Packet-Radio - What is this?

Packet-Radio is a low-cost way of data communication via radio. 

1982, Packet-Radio was defined in the USA by the TAPR group. Meanwhile, it grew to a word-wide amateur-operated data network.

Packet-Radio is operated exclusively by amateur-radio operators (HAMs). There exists no administration or organisation. Packet-radio is free for all amateur operators.

For Beginners: What do I need for Packet-Radio?

1. You need a radio

With 1200 Baud operation, any FM-radio-transceiver (amateur-radio or CB-radio) will do. Just connect the Packet-Radio-Controller to microphone and speaker. With CB-radio, 1200 Baud is used most.

Radios with non-removeable microphones cannot be used.

9600 Baud data speed is standard with amateur-radio equipment.

2. You need a computer

All SYMEK Packet-Controller (TNC) can be operated with any computer which has a serial (RS232, V24, COM) interface. Ideal are IBM-compatible PC (AT, 386, 486, Pentium etc.), Laptops, Notebooks etc.. Atari-ST, Amiga etc. are suited as well. For all these computers, there are terminal programs available to send and receive data.

3. You need a Packet-Radio-Controller (TNC)

The TNC converts the audio-signals of the radio into digital information and transfers them to the computer and vice versa. Further, the TNC generates the data packets with the proper protocol and analyses the received data packets. The TNC is connected to the computer via a serial RS232-cable to the COM-interface. At the radio, the three connections microphone, speaker and PTT (push-to-talk contact) are used. Depending on the desired communication speed, SYMEK offers a variety of different TNC-types.

How does Packet-Radio work?

Packet-Radio ist a method to transmit and receive digital data via radio. In general, the data source is a computer, the Packet-Radio-Controller (TNC) converts the data to tones which are transmitted via the radio link. The TNC of the distant station receives these tones and converts them back to computer data. Data flow is not continuous but data is combined to packets.
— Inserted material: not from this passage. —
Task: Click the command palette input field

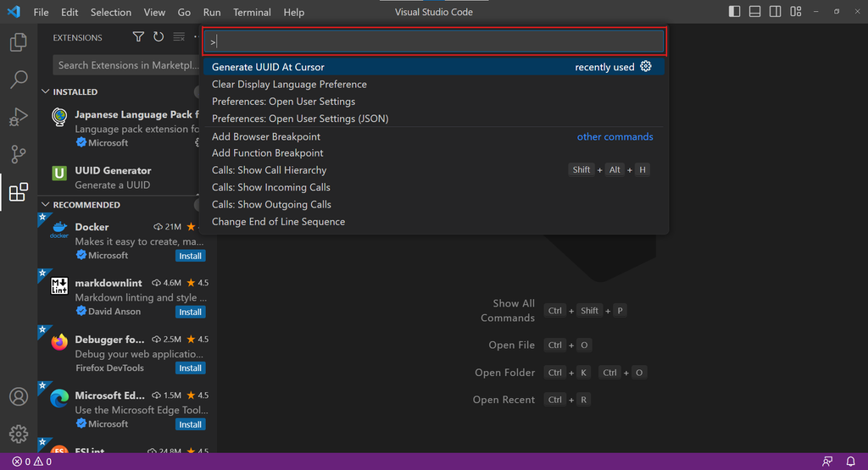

Because this, the operating-mode is called 'Packet-Radio'.

Many stations share a single frequency

With every data packet, not only the useful data but also the addresses of receiver and sender aree transmitted. So, it is possible that more than one connections share the same frequency without interference. Every receiver picks out the packets which are addressed to it. Every transmitter checks if the frequency is in use before accessing the channel ans transmitting data. So, collisions can be minimised and the frequency can be used by many users at the same time.

No transmission errors

The data packets contain checksums which make it possible to recognise errors. Only 100% error-free packets are accepted by the receiver and displayed. Good packets are acknowledged. Unacknowledged packets are repeated until they arrive correctly at the receiver.
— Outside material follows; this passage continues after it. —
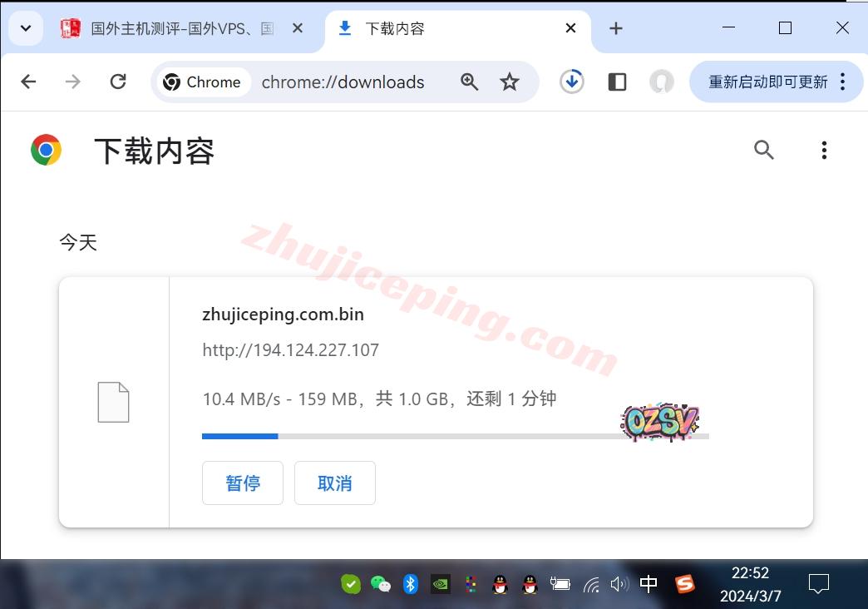Open downloads page three-dot menu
Extended range by use of digipeaters

Packet-Radio-traffic may be established between two partner stations but it is also possible to extend the range by adding repeater stations in-between the two stations. Using the 'classic' AX.25 digipeating, there may be up to 7  digipeaters between the connected stations. Assuming, these digipeaters are located on mountain tops, this gives an enormous range for the connection.

The Packet-Radio-Network

The nodes of the world-wide Packet-Radio-network are permanently in contact with each other. Haveing access to any one of the nodes is all you need to access ALL stations of the net. For TNC3 packet-radio-controllers, there exists a software called X-Net which performs all functions which are necessary to perform the autorouting functions of a intelligent net node.
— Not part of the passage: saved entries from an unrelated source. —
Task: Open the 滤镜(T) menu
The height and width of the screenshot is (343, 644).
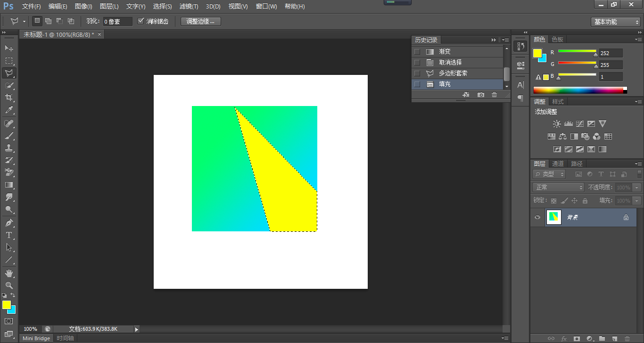Action: (189, 7)
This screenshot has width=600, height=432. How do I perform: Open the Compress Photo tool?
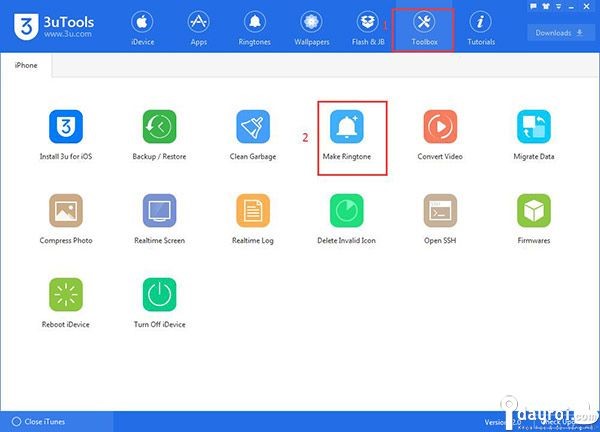tap(66, 211)
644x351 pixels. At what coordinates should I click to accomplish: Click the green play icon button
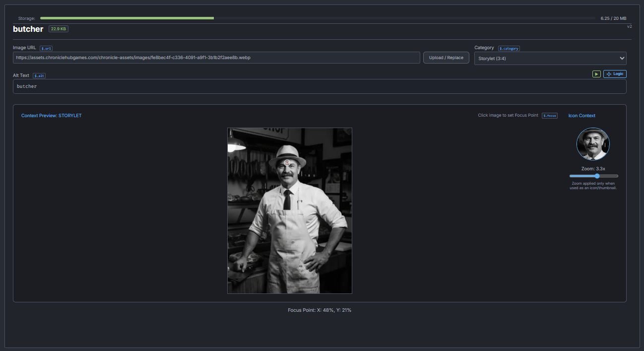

Packet-Radio is used in Amateur-Radio since over 15 years and is proven and reliable. There are thousands of  SYMEK Packet-Radio-Controller in use all over the world.

Simple set-up and connection

To connect a TNC to a radio with 1200-Baud, it is only necessary to use four wires: Ground, microphone, speaker and PTT.

Packet-Radio Modulation

For FM radios, the 'AFSK-modulation' (Audio Frequency Shift Keying) is normally used so far. A audio-carrier is shifted in frequency according Bell 202 standard (tones 1200 and 2200 Hz). A minimum of adjustment is required. No modifications of the radio are necessary. The speed is 1200 Baud i.e. 1200 Bit/sec., this is equivalent to approx. 150 characters per second.

Amateur-radio uses more and more the 9600 Baud FSK modulation defined by G3RUH. It is much faster compared to 1200 Baud and can be used with most modern amateur radio transceivers.